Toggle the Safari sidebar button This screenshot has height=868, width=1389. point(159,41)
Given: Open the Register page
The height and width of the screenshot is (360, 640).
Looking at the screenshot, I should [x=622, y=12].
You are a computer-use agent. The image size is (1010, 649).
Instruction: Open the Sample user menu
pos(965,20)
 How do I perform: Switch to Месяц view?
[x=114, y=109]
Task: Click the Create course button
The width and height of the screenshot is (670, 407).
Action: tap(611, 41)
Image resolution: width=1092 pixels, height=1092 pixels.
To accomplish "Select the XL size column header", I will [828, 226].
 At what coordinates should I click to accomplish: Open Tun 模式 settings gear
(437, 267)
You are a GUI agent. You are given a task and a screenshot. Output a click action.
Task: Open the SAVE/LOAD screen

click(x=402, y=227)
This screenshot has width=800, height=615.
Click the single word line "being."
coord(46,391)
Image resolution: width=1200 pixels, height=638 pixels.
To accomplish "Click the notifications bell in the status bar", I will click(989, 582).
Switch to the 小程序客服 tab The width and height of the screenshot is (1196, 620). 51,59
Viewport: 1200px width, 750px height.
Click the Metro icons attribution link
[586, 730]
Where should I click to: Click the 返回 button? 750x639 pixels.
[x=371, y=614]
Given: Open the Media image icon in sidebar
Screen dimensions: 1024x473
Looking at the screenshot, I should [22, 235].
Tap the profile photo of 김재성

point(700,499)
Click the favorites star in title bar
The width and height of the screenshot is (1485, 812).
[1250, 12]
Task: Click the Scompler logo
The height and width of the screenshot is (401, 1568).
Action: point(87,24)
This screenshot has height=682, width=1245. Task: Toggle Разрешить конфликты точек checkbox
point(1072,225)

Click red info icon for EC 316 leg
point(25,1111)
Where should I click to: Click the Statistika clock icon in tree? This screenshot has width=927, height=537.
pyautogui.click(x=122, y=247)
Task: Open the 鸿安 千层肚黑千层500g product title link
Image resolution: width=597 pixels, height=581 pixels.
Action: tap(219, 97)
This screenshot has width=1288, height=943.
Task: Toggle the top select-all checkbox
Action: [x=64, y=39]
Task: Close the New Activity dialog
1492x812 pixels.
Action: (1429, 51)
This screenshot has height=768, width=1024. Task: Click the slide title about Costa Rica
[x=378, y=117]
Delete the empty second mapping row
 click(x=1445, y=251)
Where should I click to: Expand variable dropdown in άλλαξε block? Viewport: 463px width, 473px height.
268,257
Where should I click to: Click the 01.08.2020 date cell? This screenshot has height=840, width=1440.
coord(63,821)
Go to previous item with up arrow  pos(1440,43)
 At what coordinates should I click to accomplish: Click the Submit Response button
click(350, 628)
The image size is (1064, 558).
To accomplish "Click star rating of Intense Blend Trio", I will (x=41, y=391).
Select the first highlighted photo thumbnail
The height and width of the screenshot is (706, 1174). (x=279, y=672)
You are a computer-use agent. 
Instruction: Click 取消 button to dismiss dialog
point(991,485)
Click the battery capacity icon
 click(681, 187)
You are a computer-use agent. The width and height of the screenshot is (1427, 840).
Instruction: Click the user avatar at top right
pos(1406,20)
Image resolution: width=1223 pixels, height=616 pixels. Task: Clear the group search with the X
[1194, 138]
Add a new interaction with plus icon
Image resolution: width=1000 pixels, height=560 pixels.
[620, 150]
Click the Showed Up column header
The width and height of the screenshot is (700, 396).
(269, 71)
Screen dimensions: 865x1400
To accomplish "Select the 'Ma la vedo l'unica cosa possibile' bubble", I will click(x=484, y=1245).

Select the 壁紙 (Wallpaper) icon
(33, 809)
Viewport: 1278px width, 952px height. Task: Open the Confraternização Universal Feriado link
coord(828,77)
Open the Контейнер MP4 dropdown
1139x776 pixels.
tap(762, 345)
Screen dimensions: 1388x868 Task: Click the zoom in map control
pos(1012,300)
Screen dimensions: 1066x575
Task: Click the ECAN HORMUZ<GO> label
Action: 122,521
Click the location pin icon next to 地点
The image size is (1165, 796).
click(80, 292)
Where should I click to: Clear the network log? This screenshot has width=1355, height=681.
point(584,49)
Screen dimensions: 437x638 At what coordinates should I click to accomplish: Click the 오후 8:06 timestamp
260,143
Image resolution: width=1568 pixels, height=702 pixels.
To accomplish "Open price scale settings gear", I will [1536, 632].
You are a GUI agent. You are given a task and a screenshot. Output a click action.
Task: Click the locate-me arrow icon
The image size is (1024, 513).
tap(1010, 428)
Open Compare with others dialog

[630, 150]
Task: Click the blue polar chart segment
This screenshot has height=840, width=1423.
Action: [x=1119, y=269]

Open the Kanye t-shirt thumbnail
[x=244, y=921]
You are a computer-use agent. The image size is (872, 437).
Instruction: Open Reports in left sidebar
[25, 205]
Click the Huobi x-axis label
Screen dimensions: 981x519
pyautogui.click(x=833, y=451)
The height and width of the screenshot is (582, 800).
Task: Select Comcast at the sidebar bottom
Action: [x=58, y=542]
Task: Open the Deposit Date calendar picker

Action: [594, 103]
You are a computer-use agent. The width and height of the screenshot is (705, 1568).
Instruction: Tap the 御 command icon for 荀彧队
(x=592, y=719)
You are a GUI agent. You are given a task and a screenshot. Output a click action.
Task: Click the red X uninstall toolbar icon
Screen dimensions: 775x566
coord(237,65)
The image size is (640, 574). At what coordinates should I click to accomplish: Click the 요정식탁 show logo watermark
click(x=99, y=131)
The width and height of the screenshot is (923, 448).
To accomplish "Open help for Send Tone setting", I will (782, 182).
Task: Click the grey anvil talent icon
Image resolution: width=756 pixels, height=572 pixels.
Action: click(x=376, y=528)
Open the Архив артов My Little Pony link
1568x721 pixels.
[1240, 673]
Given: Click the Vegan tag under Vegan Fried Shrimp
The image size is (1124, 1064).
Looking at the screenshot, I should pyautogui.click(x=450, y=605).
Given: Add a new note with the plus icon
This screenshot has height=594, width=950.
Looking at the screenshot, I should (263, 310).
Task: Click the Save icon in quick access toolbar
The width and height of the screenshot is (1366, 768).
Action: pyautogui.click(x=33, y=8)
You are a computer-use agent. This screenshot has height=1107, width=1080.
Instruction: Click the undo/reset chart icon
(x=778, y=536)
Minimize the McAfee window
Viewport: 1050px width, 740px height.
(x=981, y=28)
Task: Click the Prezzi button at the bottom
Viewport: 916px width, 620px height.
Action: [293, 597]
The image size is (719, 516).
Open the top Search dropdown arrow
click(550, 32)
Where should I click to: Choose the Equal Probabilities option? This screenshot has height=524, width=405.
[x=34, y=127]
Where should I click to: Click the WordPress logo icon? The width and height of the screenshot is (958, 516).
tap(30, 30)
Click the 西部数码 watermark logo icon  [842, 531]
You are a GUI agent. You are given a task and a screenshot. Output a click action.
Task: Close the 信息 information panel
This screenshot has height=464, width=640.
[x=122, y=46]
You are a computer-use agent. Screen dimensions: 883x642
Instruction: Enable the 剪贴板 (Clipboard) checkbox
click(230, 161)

What is needed: All entries must be duplicated exactly, with none left out.

Answer space:
Toggle the Safari sidebar button This screenshot has height=868, width=1389. point(159,41)
Given: Open the Register page
The height and width of the screenshot is (360, 640).
Looking at the screenshot, I should [x=622, y=12].
You are a computer-use agent. The image size is (1010, 649).
Instruction: Open the Sample user menu
pos(965,20)
 How do I perform: Switch to Месяц view?
[x=114, y=109]
Task: Click the Create course button
The width and height of the screenshot is (670, 407).
Action: tap(611, 41)
Image resolution: width=1092 pixels, height=1092 pixels.
To accomplish "Select the XL size column header", I will [828, 226].
 At what coordinates should I click to accomplish: Open Tun 模式 settings gear
(437, 267)
You are a GUI agent. You are given a task and a screenshot. Output a click action.
Task: Open the SAVE/LOAD screen

click(x=402, y=227)
This screenshot has width=800, height=615.
Click the single word line "being."
coord(46,391)
Image resolution: width=1200 pixels, height=638 pixels.
To accomplish "Click the notifications bell in the status bar", I will click(989, 582).
Switch to the 小程序客服 tab The width and height of the screenshot is (1196, 620). 51,59
Viewport: 1200px width, 750px height.
Click the Metro icons attribution link
[586, 730]
Where should I click to: Click the 返回 button? 750x639 pixels.
[x=371, y=614]
Given: Open the Media image icon in sidebar
Screen dimensions: 1024x473
Looking at the screenshot, I should [22, 235].
Tap the profile photo of 김재성

point(700,499)
Click the favorites star in title bar
The width and height of the screenshot is (1485, 812).
[1250, 12]
Task: Click the Scompler logo
The height and width of the screenshot is (401, 1568).
Action: point(87,24)
This screenshot has height=682, width=1245. Task: Toggle Разрешить конфликты точек checkbox
point(1072,225)

Click red info icon for EC 316 leg
point(25,1111)
Where should I click to: Click the Statistika clock icon in tree? This screenshot has width=927, height=537.
pyautogui.click(x=122, y=247)
Task: Open the 鸿安 千层肚黑千层500g product title link
Image resolution: width=597 pixels, height=581 pixels.
Action: tap(219, 97)
This screenshot has width=1288, height=943.
Task: Toggle the top select-all checkbox
Action: [x=64, y=39]
Task: Close the New Activity dialog
1492x812 pixels.
Action: (1429, 51)
This screenshot has height=768, width=1024. Task: Click the slide title about Costa Rica
[x=378, y=117]
Delete the empty second mapping row
 click(x=1445, y=251)
Where should I click to: Expand variable dropdown in άλλαξε block? Viewport: 463px width, 473px height.
268,257
Where should I click to: Click the 01.08.2020 date cell? This screenshot has height=840, width=1440.
coord(63,821)
Go to previous item with up arrow  pos(1440,43)
 At what coordinates should I click to accomplish: Click the Submit Response button
click(350, 628)
The image size is (1064, 558).
To accomplish "Click star rating of Intense Blend Trio", I will (x=41, y=391).
Select the first highlighted photo thumbnail
The height and width of the screenshot is (706, 1174). (x=279, y=672)
You are a computer-use agent. 
Instruction: Click 取消 button to dismiss dialog
point(991,485)
Click the battery capacity icon
 click(681, 187)
You are a computer-use agent. The width and height of the screenshot is (1427, 840).
Instruction: Click the user avatar at top right
pos(1406,20)
Image resolution: width=1223 pixels, height=616 pixels. Task: Clear the group search with the X
[1194, 138]
Add a new interaction with plus icon
Image resolution: width=1000 pixels, height=560 pixels.
[620, 150]
Click the Showed Up column header
The width and height of the screenshot is (700, 396).
(269, 71)
Screen dimensions: 865x1400
To accomplish "Select the 'Ma la vedo l'unica cosa possibile' bubble", I will click(x=484, y=1245).

Select the 壁紙 (Wallpaper) icon
(33, 809)
Viewport: 1278px width, 952px height. Task: Open the Confraternização Universal Feriado link
coord(828,77)
Open the Контейнер MP4 dropdown
1139x776 pixels.
tap(762, 345)
Screen dimensions: 1388x868 Task: Click the zoom in map control
pos(1012,300)
Screen dimensions: 1066x575
Task: Click the ECAN HORMUZ<GO> label
Action: 122,521
Click the location pin icon next to 地点
The image size is (1165, 796).
click(80, 292)
Where should I click to: Clear the network log? This screenshot has width=1355, height=681.
point(584,49)
Screen dimensions: 437x638 At what coordinates should I click to accomplish: Click the 오후 8:06 timestamp
260,143
Image resolution: width=1568 pixels, height=702 pixels.
To accomplish "Open price scale settings gear", I will [1536, 632].
You are a GUI agent. You are given a task and a screenshot. Output a click action.
Task: Click the locate-me arrow icon
The image size is (1024, 513).
tap(1010, 428)
Open Compare with others dialog

[630, 150]
Task: Click the blue polar chart segment
This screenshot has height=840, width=1423.
Action: [x=1119, y=269]

Open the Kanye t-shirt thumbnail
[x=244, y=921]
You are a computer-use agent. The image size is (872, 437).
Instruction: Open Reports in left sidebar
[25, 205]
Click the Huobi x-axis label
Screen dimensions: 981x519
pyautogui.click(x=833, y=451)
The height and width of the screenshot is (582, 800).
Task: Select Comcast at the sidebar bottom
Action: [x=58, y=542]
Task: Open the Deposit Date calendar picker

Action: [594, 103]
You are a computer-use agent. The width and height of the screenshot is (705, 1568).
Instruction: Tap the 御 command icon for 荀彧队
(x=592, y=719)
You are a GUI agent. You are given a task and a screenshot. Output a click action.
Task: Click the red X uninstall toolbar icon
Screen dimensions: 775x566
coord(237,65)
The image size is (640, 574). At what coordinates should I click to accomplish: Click the 요정식탁 show logo watermark
click(x=99, y=131)
The width and height of the screenshot is (923, 448).
To accomplish "Open help for Send Tone setting", I will (782, 182).
Task: Click the grey anvil talent icon
Image resolution: width=756 pixels, height=572 pixels.
Action: click(x=376, y=528)
Open the Архив артов My Little Pony link
1568x721 pixels.
[1240, 673]
Given: Click the Vegan tag under Vegan Fried Shrimp
The image size is (1124, 1064).
Looking at the screenshot, I should pyautogui.click(x=450, y=605).
Given: Add a new note with the plus icon
This screenshot has height=594, width=950.
Looking at the screenshot, I should (263, 310).
Task: Click the Save icon in quick access toolbar
The width and height of the screenshot is (1366, 768).
Action: pyautogui.click(x=33, y=8)
You are a computer-use agent. This screenshot has height=1107, width=1080.
Instruction: Click the undo/reset chart icon
(x=778, y=536)
Minimize the McAfee window
Viewport: 1050px width, 740px height.
(x=981, y=28)
Task: Click the Prezzi button at the bottom
Viewport: 916px width, 620px height.
Action: [293, 597]
The image size is (719, 516).
Open the top Search dropdown arrow
click(550, 32)
Where should I click to: Choose the Equal Probabilities option? This screenshot has height=524, width=405.
[x=34, y=127]
Where should I click to: Click the WordPress logo icon? The width and height of the screenshot is (958, 516).
tap(30, 30)
Click the 西部数码 watermark logo icon  [842, 531]
You are a GUI agent. You are given a task and a screenshot. Output a click action.
Task: Close the 信息 information panel
This screenshot has height=464, width=640.
[x=122, y=46]
You are a computer-use agent. Screen dimensions: 883x642
Instruction: Enable the 剪贴板 (Clipboard) checkbox
click(230, 161)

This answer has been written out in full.